Krakowska projektantka Pat Guzik, bez względu na to, co w danym momencie projektuje, kieruję się zasadą związaną z tym, aby dany produkt pozostawał
z nami na długo. W kreowaniu swoich kolekcji, zawsze przyświeca jej idea mody zrównoważonej oraz lokalność. Podobny mechanizm zastosowała tworząc KUNDLE – linię biżuterii, w ramach której znaleźć można: srebrne oraz pozłacane pierścionki, nausznice, sygnet oraz naszyjniki.

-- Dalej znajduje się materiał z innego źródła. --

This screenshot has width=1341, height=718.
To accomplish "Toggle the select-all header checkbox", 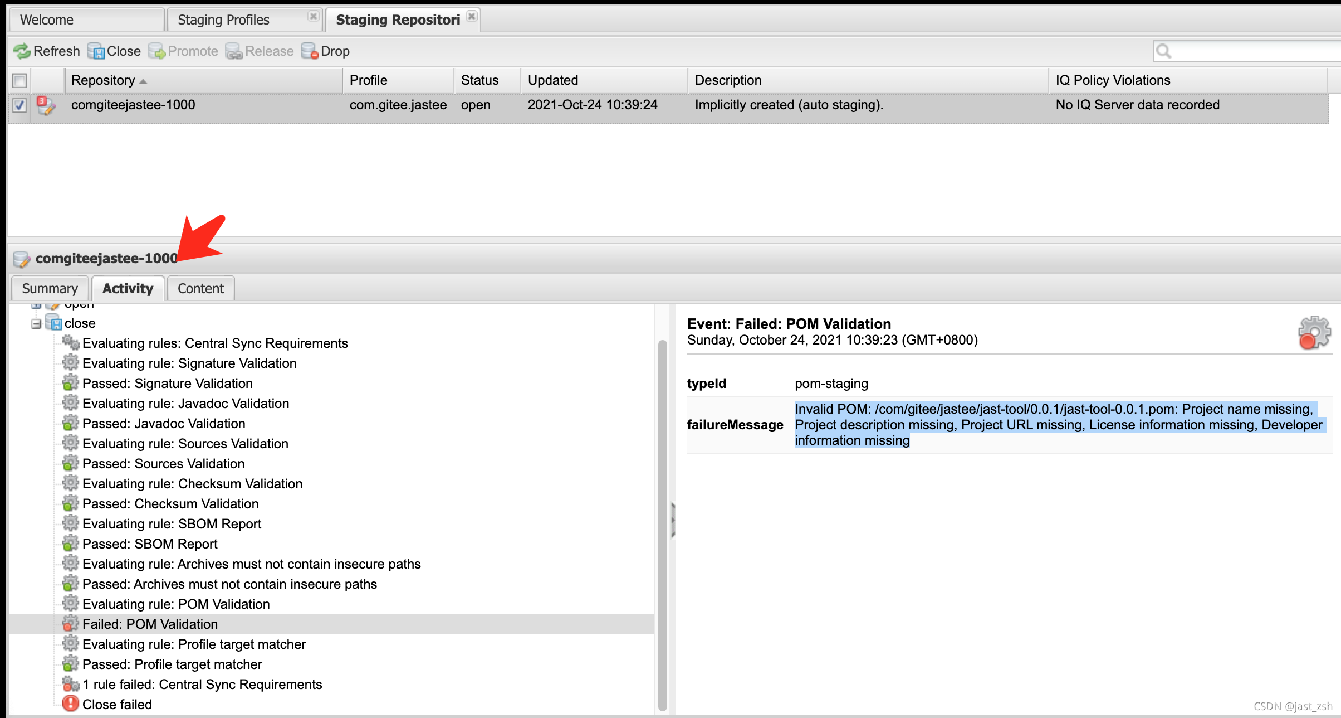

„W biżuterii inspiruje mnie to, że zostaje z nami na bardzo długo. Znalazłam ostatnio pudełko z biżuterią, którą pozostawiła dla mnie babcia. Każdy z elementów zachował się w idealnym stanie. Jakby czas się w nich zatrzymał” – mówi Pat Guzik, która w swojej kolekcji chciała uwiecznić właśnie te wartości.
Czym są KUNDLE?
W każdym kolczyku, nausznicy czy naszyjniku jeden z kamieni jest „kundlem” od którego wzięła się nazwa kolekcji. Jest to porzucony koralik albo cyrkonia, który po stopnieniu z oliwinem, szafirem lub rodonitem, staje się kamieniem, na pierwszy rzut oka przypominającym któryś
z tych szlachetnych.
Kundle są dla projektantki opowieścią o tych porzuconych i nieszlachetnych kamieniach, którym wystarczy tylko dać szansę, aby mogły zabłysnąć. W odpowiednim otoczeniu stają się bardzo wyjątkowe i niezależne.
Kolekcja powstała we współpracy z krakowską pracownią Todoro oraz z Piotrem Lewkowiczem.